Anna Guaita per “il Messaggero”
Una piccola luce si è accesa alla fine del tunnel della pandemia da coronavirus. La società americana di biotecnologie Moderna, del Massachusetts, ha annunciato di aver concluso positivamente la prima fase della sperimentazione di un vaccino su un gruppo di otto volontari. In un comunicato della società si legge che i soggetti «hanno sviluppato anticorpi in modo del tutto simile ai pazienti di Covid-19 che sono guariti». Inoltre il prodotto ha rivelato di essere «ben tollerato» ed efficace a dosi basse.
Siamo ancora lontani dall'avere un vaccino, ma questo primo passo è indubbiamente un successo, e lascia sperare che si possa cominciare la vaccinazione del pubblico entro la fine di quest'anno o l'inizio del prossimo. Moderna deve però ancora superare la fase due e la fase tre.

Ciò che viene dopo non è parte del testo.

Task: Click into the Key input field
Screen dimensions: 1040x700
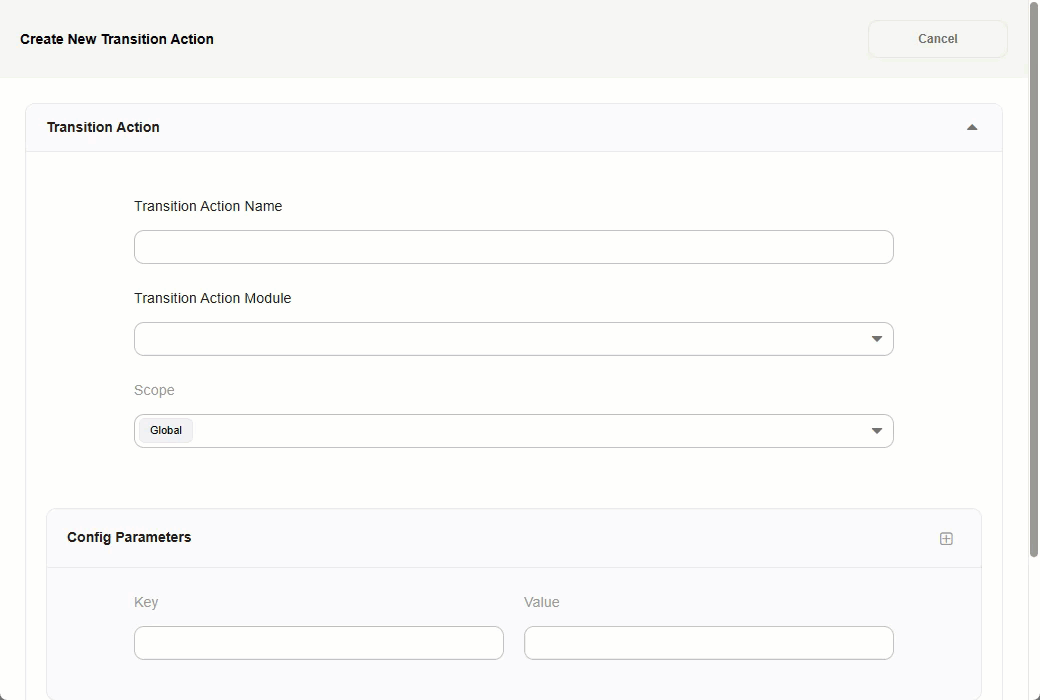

La Food and Drug Administration, l'ente federale che negli Usa controlla farmaci e prodotti alimentari, ha dato alla società del Massachusetts il via libera per la seconda fase, che verrà effettuata a luglio su un campione di 600 volontari.
La terza fase serve in genere a fotografare l'effetto del prodotto su una fetta molto vasta ed eterogenea della popolazione e per periodi prolungati, e infatti di solito interessa decine di migliaia di individui e richiede fino a tre anni di tempo. Moderna, che fa parte del progetto Warp Speed lanciato dall'amministrazione Trump per accelerare la ricerca, non avrà bisogno di test così lunghi e particolareggiati.
E' probabile che possa cominciare la terza fase già all'inizio di settembre e che la comprima entro pochi mesi. Se tutto andasse bene, il vaccino mRNA1273 potrebbe andare in produzione fra sei-otto mesi. Nell'attesa Trump ha sorpreso tutti affermando che da circa due settimane assume clorochina come preventivo dell'infezione da coronavirus. La clorochina è un farmaco antimalarico, che Trump da tempo sostiene essere utile contro il virus nonostante non ci siano prove scientifiche che ciò sia vero.
AMERICA FIRST?
Lo scorso aprile, Donald Trump si è tenuto lontano dal lancio dell'iniziativa Risposta Globale al Coronavirus, che propone un «accesso equo» a farmaci, vaccini, e difese contro il coronavirus in tutto il mondo. E non sembra che gli Usa parteciperanno all'appuntamento virtuale sui vaccini convocato dalla Gran Bretagna il prossimo 4 giugno. In genere nel passato a decidere come diffondere un vaccino è stato l'Advisory Committee on Immunization Practices, un comitato parte dei Centers for Disease Control.
E la pratica è stata di immunizzare i propri cittadini più fragili ed esposti, e poi condividere il farmaco con il resto del mondo, a prezzi abbordabili. Se Trump dovesse scegliere America First anche sul fronte del vaccino si discosterebbe dai passati presidenti. Basti ricordare che George Bush junior ad esempio può vantarsi di aver contribuito a salvare la vita di 13 milioni di adulti sieropositivi e di oltre due milioni di bambini in 50 Paesi, ai quali ha garantito il necessario rifornimento di farmaci antiretrovirali made in Usa.
Donald Trump ha invece deciso di tagliare i fondi all'Organizzazione Mondiale della Sanità, accusandola di essere troppo vicina alla Cina, e non ha offerto di condividere con il resto del mondo gli eventuali successi della ricerca Usa. Non deve sorprendere che il collega cinese Xi Jinping approfitti del nazionalismo sanitario di Trump per andare al contrattacco e proporsi invece come un novello salvator mundi, con l'offerta non solo di aumentare i propri finanziamenti all'Oms fino a 2 miliardi di dollari (dagli attuali 50 milioni), ma anche di rendere un eventuale vaccino scoperto in Cina «un bene pubblico mondiale».